Your objective
From the listing below, extract each line containing the string "height".

Data supplied
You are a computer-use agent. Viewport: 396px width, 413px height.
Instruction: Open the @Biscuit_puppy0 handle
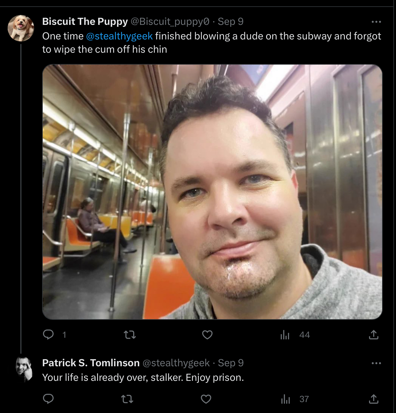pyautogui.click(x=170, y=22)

* * *

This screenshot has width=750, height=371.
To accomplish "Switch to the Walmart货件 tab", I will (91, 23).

Written response
You are a computer-use agent. Viewport: 396px width, 413px height.
This screenshot has width=750, height=371.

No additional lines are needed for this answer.